INSTRUCTIONS FOR THE TASK
Identify all lines in the data containing the string "Zoom". Copy them out.

ENTRIES SUPPLIED
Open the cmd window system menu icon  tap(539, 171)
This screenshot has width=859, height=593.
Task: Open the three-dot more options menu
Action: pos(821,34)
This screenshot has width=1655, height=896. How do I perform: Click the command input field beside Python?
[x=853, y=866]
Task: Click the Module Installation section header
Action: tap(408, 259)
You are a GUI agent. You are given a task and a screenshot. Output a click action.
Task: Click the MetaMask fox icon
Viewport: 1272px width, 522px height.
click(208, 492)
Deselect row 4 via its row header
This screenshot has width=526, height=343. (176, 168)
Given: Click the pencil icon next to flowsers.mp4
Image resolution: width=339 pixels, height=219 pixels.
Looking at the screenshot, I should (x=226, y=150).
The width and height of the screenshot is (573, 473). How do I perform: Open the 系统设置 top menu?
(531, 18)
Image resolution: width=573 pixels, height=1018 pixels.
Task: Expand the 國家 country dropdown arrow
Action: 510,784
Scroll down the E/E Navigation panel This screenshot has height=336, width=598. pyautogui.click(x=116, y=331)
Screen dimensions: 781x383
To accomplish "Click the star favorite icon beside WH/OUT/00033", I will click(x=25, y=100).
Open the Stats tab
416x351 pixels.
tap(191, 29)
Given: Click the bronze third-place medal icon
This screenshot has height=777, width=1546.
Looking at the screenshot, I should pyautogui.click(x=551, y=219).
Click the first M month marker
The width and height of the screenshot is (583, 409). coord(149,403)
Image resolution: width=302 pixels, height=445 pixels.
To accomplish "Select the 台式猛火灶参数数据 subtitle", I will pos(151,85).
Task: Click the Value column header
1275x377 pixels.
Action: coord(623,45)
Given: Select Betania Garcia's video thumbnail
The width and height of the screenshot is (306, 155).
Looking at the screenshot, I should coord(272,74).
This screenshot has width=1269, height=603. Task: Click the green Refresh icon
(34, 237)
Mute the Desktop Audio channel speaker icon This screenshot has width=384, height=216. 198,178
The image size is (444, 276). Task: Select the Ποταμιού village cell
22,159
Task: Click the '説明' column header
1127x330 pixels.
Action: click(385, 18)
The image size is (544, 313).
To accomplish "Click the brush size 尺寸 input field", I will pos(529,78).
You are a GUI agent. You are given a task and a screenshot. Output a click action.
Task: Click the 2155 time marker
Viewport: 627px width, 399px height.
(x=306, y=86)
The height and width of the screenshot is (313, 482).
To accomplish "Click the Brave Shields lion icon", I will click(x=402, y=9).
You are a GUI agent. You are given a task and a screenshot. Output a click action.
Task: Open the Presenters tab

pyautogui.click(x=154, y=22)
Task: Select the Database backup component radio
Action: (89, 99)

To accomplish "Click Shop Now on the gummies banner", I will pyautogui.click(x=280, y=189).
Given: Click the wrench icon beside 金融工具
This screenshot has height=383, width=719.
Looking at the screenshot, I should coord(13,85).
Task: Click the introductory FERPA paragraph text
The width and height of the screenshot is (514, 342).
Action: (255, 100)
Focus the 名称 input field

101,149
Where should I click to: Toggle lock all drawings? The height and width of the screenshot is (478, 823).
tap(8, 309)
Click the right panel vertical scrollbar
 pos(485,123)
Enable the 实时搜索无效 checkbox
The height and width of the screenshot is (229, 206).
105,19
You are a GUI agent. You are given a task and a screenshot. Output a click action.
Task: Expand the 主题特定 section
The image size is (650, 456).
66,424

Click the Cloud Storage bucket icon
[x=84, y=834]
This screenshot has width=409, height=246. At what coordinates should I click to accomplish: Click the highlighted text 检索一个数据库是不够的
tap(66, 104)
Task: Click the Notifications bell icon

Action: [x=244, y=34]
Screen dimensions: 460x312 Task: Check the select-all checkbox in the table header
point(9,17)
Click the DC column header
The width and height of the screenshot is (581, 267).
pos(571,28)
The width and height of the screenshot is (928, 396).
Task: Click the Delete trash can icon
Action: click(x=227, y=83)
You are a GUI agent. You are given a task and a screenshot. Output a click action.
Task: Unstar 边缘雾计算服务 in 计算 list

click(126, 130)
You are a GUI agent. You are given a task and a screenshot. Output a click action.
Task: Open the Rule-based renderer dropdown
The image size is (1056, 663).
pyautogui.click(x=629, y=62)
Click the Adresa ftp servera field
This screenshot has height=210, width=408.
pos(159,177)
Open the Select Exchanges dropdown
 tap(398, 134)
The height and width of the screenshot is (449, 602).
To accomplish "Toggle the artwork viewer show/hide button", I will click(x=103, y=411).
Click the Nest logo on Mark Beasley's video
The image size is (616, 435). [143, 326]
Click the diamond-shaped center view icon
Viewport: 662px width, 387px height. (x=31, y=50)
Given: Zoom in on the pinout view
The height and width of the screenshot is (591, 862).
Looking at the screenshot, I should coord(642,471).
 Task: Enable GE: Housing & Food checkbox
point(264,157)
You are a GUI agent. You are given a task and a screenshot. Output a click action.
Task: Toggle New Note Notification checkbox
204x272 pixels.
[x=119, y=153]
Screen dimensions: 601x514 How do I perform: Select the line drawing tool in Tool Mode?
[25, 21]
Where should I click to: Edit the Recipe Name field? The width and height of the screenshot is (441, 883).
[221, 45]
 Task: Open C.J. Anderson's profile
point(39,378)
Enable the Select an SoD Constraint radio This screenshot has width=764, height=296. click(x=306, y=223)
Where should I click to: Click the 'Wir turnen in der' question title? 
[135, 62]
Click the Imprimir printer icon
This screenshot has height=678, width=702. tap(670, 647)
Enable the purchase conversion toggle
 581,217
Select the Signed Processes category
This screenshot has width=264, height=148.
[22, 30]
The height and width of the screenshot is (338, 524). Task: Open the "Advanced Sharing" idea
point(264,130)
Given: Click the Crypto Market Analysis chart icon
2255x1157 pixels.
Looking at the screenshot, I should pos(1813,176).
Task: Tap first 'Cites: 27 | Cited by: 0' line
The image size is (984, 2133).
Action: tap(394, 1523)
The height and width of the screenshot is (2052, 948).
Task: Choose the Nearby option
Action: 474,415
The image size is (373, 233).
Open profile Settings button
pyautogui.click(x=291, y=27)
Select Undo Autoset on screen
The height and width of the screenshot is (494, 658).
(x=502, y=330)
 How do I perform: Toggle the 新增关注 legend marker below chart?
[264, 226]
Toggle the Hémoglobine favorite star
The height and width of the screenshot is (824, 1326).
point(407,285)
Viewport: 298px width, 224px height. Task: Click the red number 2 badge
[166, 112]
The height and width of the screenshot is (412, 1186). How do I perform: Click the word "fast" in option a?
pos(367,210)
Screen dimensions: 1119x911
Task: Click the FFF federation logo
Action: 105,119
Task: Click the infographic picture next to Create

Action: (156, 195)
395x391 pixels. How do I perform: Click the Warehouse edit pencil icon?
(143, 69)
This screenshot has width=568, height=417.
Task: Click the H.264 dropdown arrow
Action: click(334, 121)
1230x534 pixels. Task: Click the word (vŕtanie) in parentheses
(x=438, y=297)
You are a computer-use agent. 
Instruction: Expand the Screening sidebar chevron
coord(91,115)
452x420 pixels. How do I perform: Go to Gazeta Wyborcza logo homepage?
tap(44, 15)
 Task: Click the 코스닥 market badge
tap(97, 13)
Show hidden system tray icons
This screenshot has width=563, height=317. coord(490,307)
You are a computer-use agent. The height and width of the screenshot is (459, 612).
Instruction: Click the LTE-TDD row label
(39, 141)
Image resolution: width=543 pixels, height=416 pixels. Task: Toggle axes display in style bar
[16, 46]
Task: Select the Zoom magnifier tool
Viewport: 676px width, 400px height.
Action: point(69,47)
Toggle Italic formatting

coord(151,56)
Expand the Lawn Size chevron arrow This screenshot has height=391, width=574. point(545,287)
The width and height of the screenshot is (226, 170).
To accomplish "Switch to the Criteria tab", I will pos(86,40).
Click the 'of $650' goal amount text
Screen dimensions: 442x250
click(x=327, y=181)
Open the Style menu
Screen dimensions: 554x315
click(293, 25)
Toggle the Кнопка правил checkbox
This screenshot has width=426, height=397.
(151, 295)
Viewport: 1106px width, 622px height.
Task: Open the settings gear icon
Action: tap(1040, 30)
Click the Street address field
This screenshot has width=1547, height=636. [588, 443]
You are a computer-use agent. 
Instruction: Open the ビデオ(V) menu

RESPONSE TO THE EXERCISE
Given: Zoom in on the pinout view
Task: Select the Zoom magnifier tool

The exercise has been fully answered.